= Crisis on Conshelf Ten =

1975 science fiction novel by Monica Hughes

First edition
(publ.Hamish Hamilton)

Crisis on Conshelf Ten is a science fiction novel written by Monica Hughes for young adults, published in 1975. It was her debut sci-fi novel.

==Plot summary==
Kepler Masterman, a 15‑year‑old raised on the Moon, travels to Earth with his father—the Moon Governor—who is attending a UN summit to seek better treatment for lunar colonists. Struggling with Earth’s stronger gravity, Kepler faints frequently and suffers nosebleeds. To help him adjust and train in a lighter environment, Kepler’s father sends him to live in the undersea colony Conshelf Ten with his aunt and uncle. There he reconnects with his cousin Jon and meets Hilary, Jon’s girlfriend.

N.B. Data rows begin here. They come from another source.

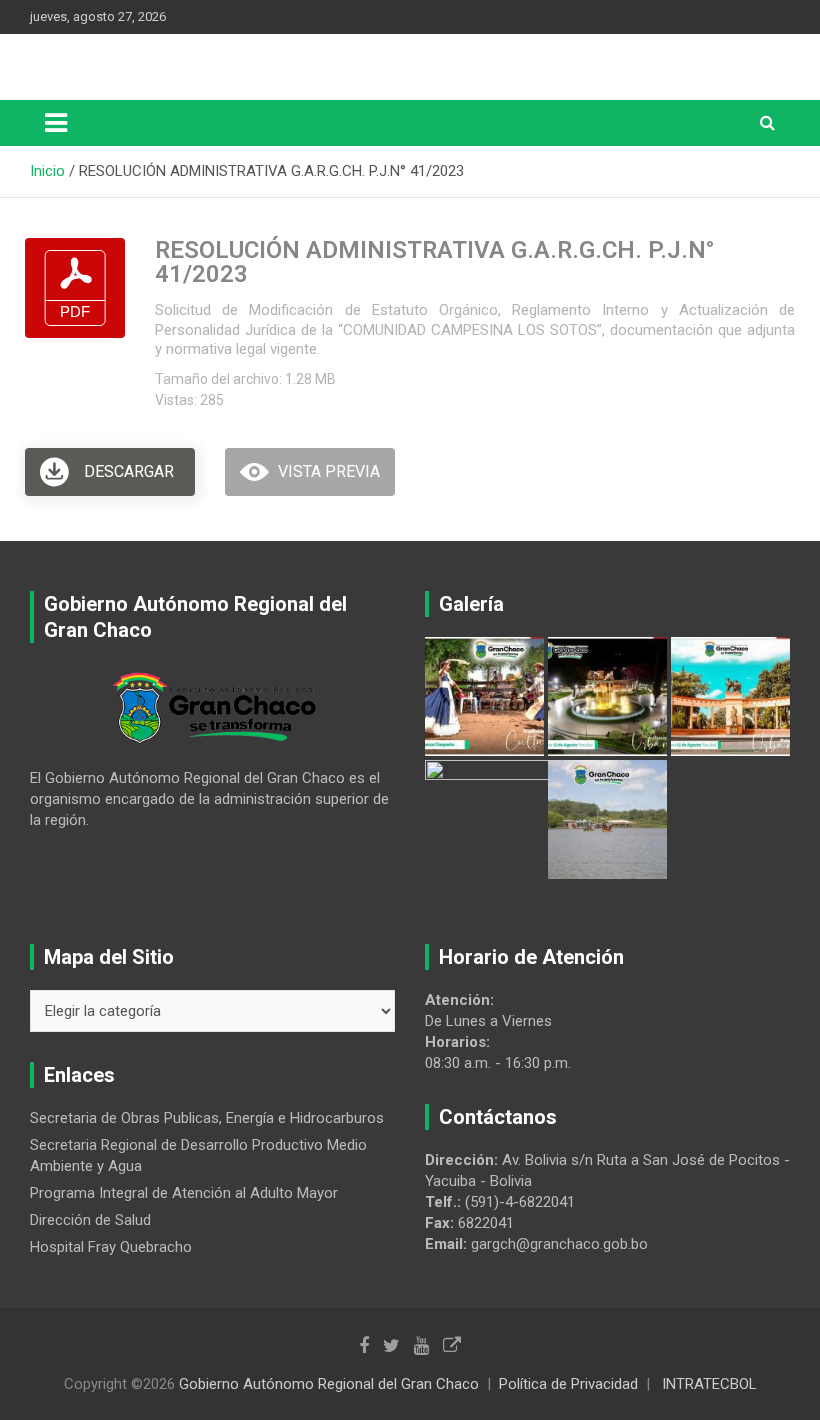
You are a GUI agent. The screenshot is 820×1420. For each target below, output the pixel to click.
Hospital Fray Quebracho (111, 1247)
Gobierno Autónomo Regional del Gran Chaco (329, 1384)
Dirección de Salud (90, 1220)
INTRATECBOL (709, 1384)
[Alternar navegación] (56, 123)
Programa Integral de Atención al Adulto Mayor (184, 1193)
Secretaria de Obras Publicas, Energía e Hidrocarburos (207, 1118)
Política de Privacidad (568, 1384)
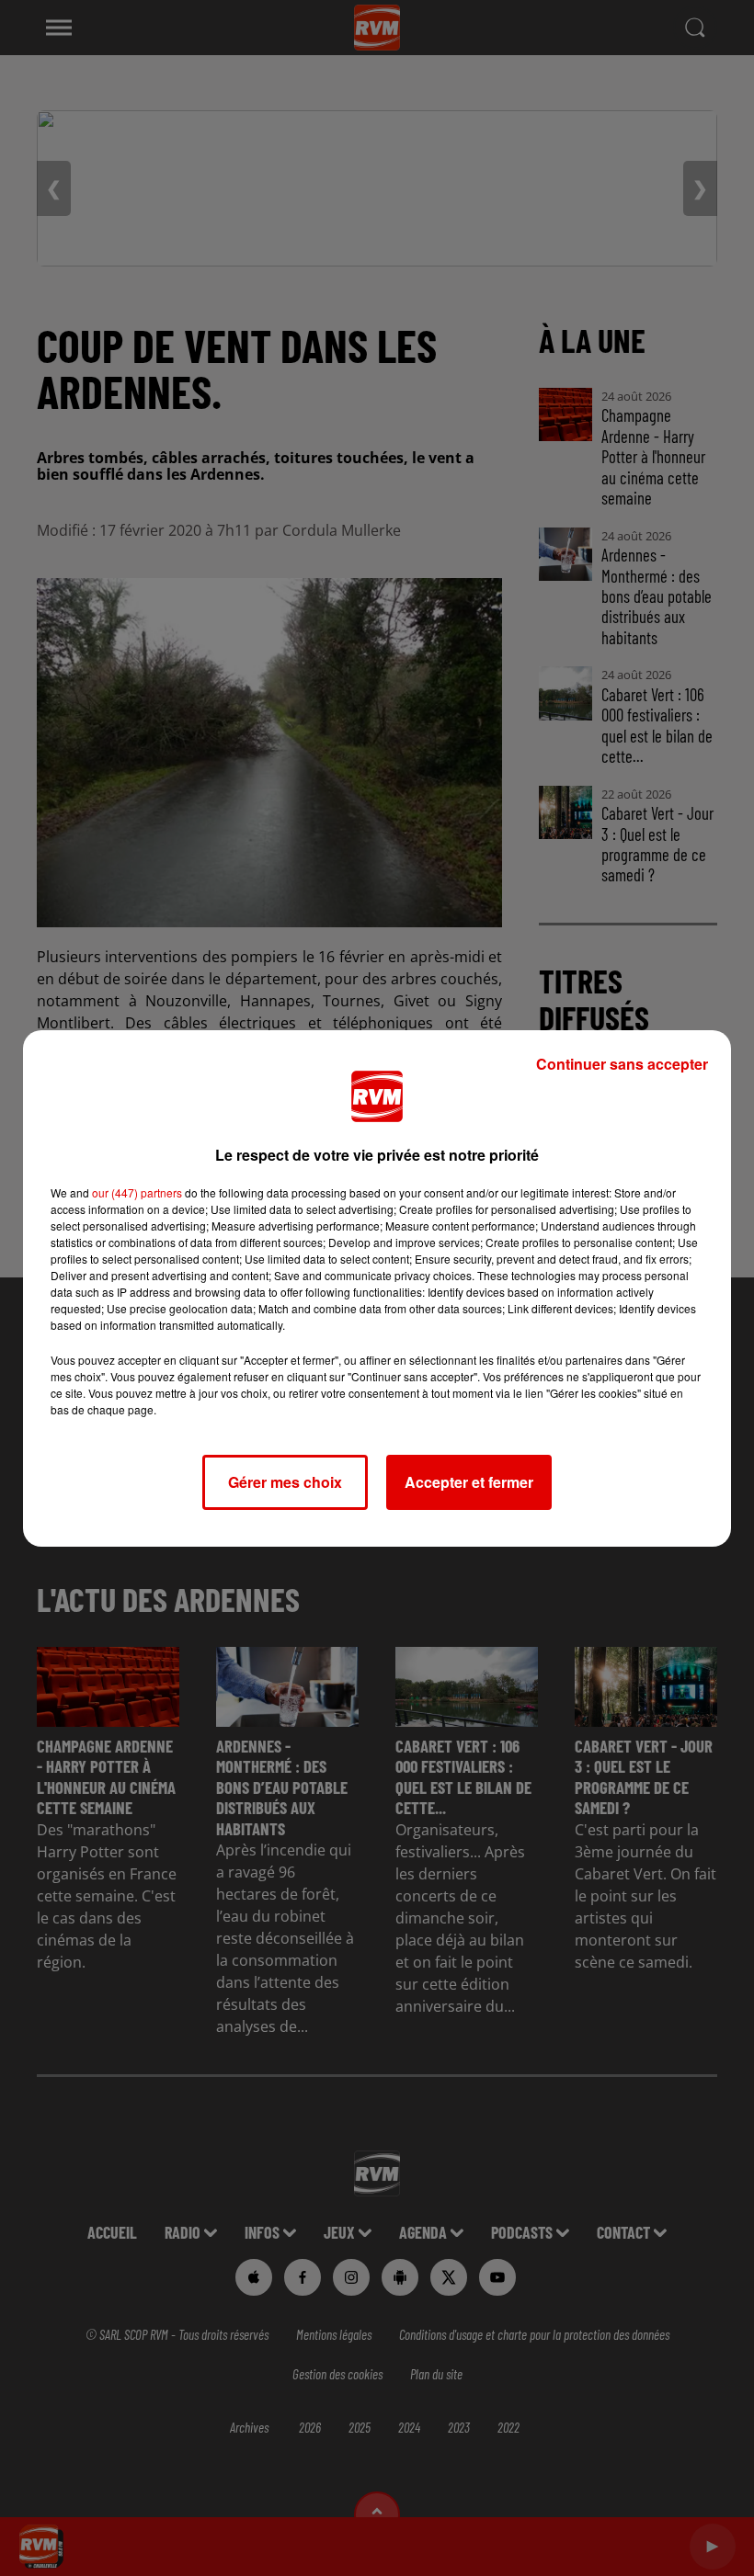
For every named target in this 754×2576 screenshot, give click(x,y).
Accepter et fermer (469, 1481)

Conshelf Ten appears well-run at first—built around kelp harvesting and controlled aquaculture—but Kepler soon realizes it's suffering earnestly under exploitation by land-based governments and corporate entities. The Moon itself endures a similar colonial relationship, relying heavily on Earth without self-sufficiency. Kepler uncovers a small movement of “gillmen,” humans surgically altered to live underwater (gillers). These individuals are marginalized and largely hidden by the colony.

Facing persistent injustice, Hilary and the gillers begin a campaign of sabotage and violent action. Kepler sympathizes with their cause, yet fears their methods could wreck not only the colonies but also undermine his father’s diplomatic mission. Amid growing unrest, Kepler is framed for acts of environmental sabotage that threaten the colony’s food source. Now, besides clearing his name, he must navigate the tension between supporting just reform and stopping destructive violence.

Facing serious personal risk, Kepler works to expose the exploitative systems and avert wider conflict. The novel explores themes such as colonialism, resource abuse, political activism vs. violent resistance, communication breakdown, and the ethical dimensions of human transformation.